Today is New Year’s Eve, and I have done my 365th standstill of the year. I began my year-long #StillStanding project on 1 January this year, and I am happy to report that I managed to conclude the project as planned! A few days were more challenging than others, but I am pleased I made recordings every day.
I wrote a blog post after the first 100 days and a video of the first half year. My reflections today are the same as in those summaries. Now, I am looking forward to writing everything up in my upcoming book, so I will be brief in this blog post.
Many people have asked how much time I have spent daily on the project. Each recording is only ten minutes long, but in practice, I have spent around half an hour finding a location, setting up, recording, and packing down again. Initially, it was easy to find locations, but since part of the project involved making recordings in new spaces daily, I had to spend some time searching for suitable spots towards the end.
I have also spent around half an hour each evening copying files and making preliminary analyses that I have posted on Mastodon.

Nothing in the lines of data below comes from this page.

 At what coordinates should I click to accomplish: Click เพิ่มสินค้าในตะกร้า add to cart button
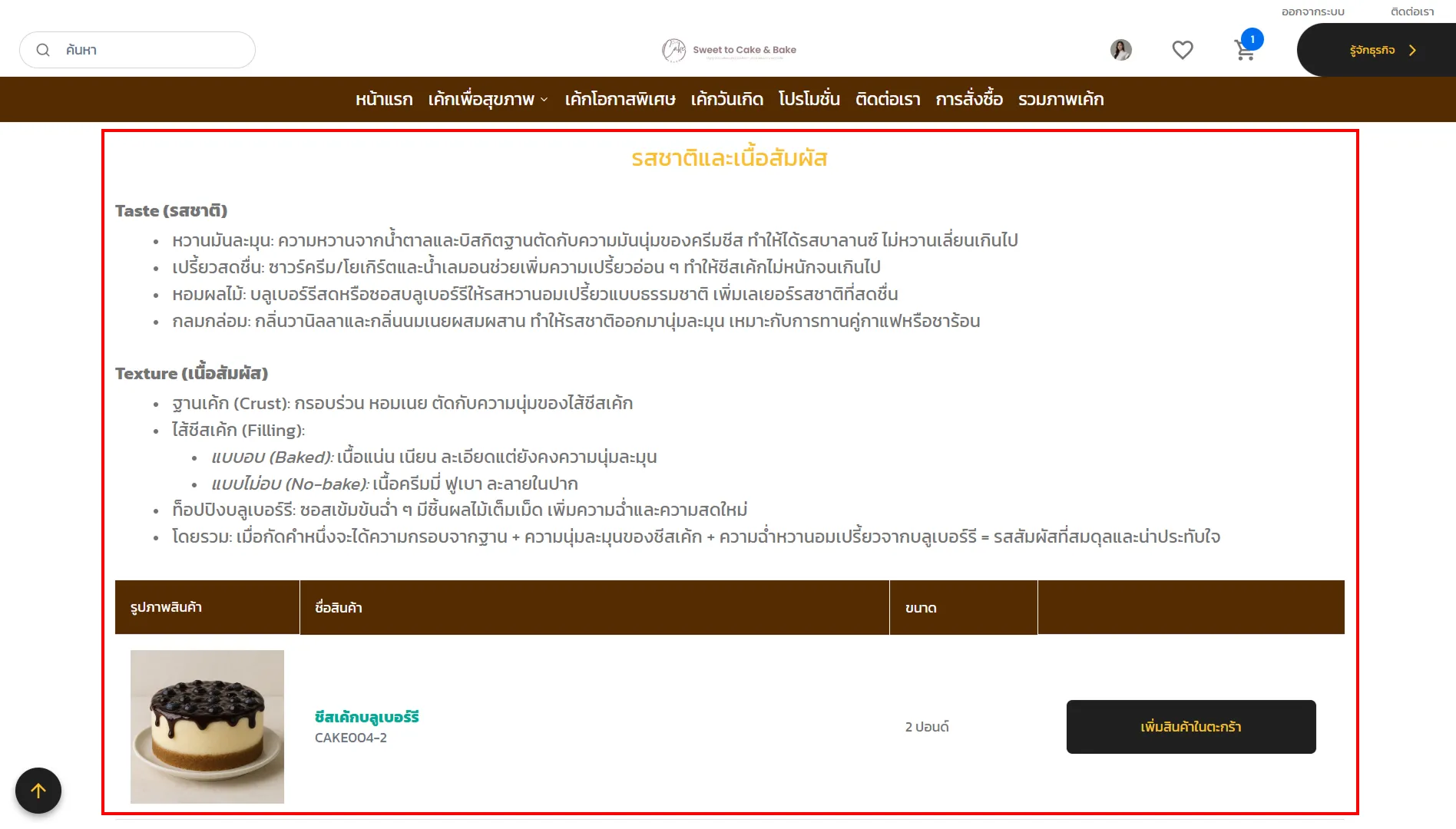point(1190,726)
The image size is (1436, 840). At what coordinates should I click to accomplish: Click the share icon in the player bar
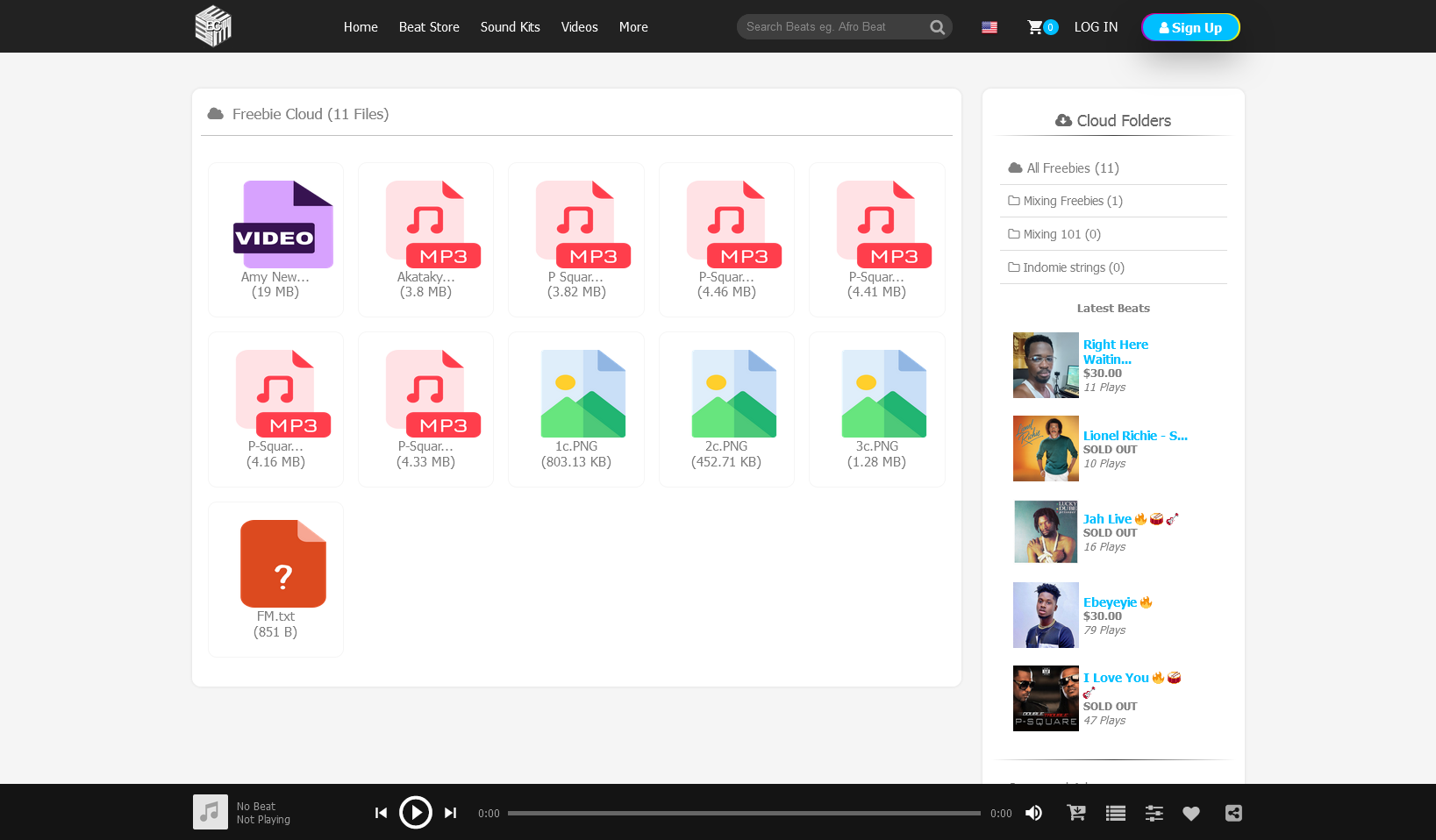click(x=1233, y=813)
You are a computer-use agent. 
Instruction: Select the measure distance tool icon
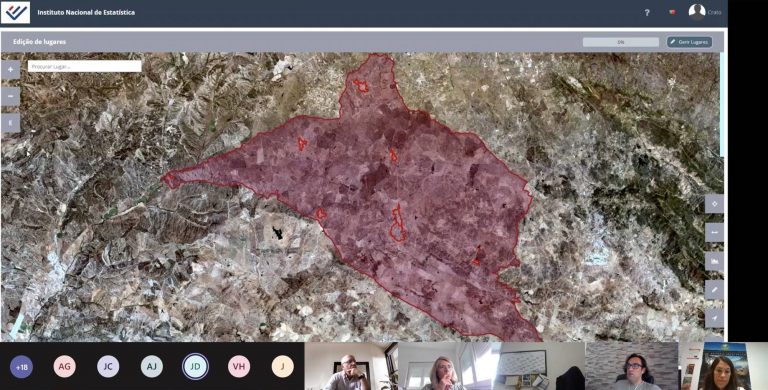click(714, 232)
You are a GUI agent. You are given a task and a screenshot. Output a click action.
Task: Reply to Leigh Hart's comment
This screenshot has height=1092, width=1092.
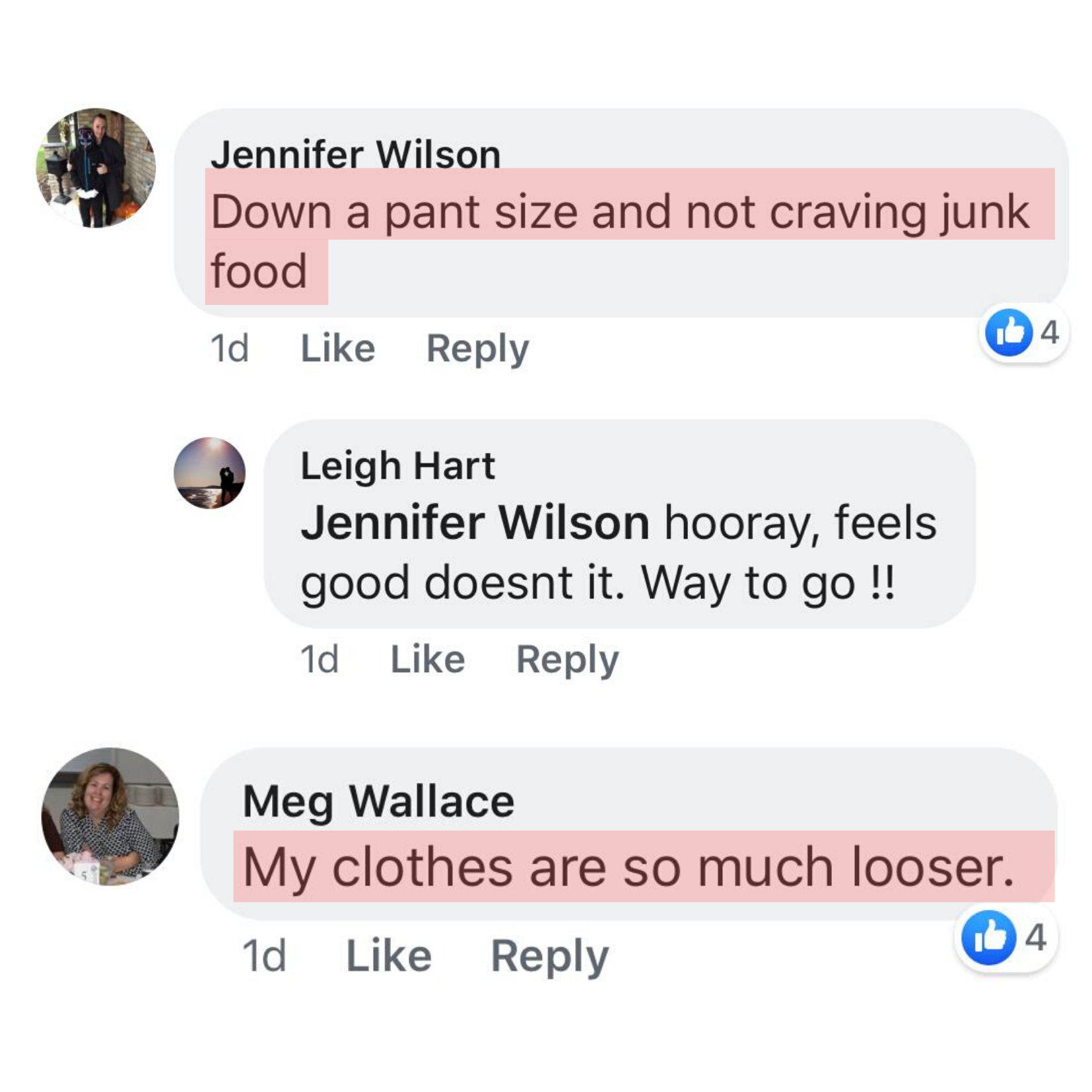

Parts of the process have also been developing the Jupyter Notebooks I have used for the preprocessing and analysis. I started with some basic scripts that matured into quite detailed processing pipelines during the year.
Fortunately, doing something every day has helped me spend 365 concentrated hours on research in the middle of a pretty busy life as center director. That is almost 10 weeks of regular work time, an efficient way of getting research done!
On using Mastodon
I chose Mastodon as my communication channel for the project, posting under #StillStanding. Last year, I started my #SoundActions project on Twitter, but decided to abandon the platform in November. Mastodon has yet to get the traction I expected, so the outreach is a magnitude smaller than last year’s. That is not a big problem; it does not matter whether people see the posts “live” or not; they will still be there as a historical trace.
As I wrote about earlier, the head-mount of my camera stand broke relatively early in the process. Fortunately, the Bilora Biloret Model 2017 Telescoping Travel Tripod I changed to has worked like a charm. Things from the 1950s are sturdy!
So my setup has remained the same throughout, with a GoPro Max and Zoom H3-VR connected to a battery pack.
Some of the mobile phone straps have broken, though, but fortunately, I had many of those lying around after the Lydo Orchestra Experiment earlier this year.
I often tell students that it is easy to collect data but much more challenging to turn the data into something of value. Fortunately, I have had quite clear targets for the data collection this time around, namely two book projects:
Still Standing: This book has been in preparation for several years, based on all my work on human micromotion, first in the artistic research project Sverm and later in the scientific research project MICRO. My year-long still-standing data will nicely complement the other data sources in the Oslo Standstill Database and be used in my book.
Sound Spaces: During the year, I have also recorded audio and video of each space, and this will be the basis for another book based on the AMBIENT project. Here, I will focus on what is going on in various indoor spaces. One year ago, I knew much less about this than I know now, so the StillStanding project has helped shape my thinking about moving that project forward.
Now, I look forward to cleaning up all the data and openly posting on OSF as much as possible.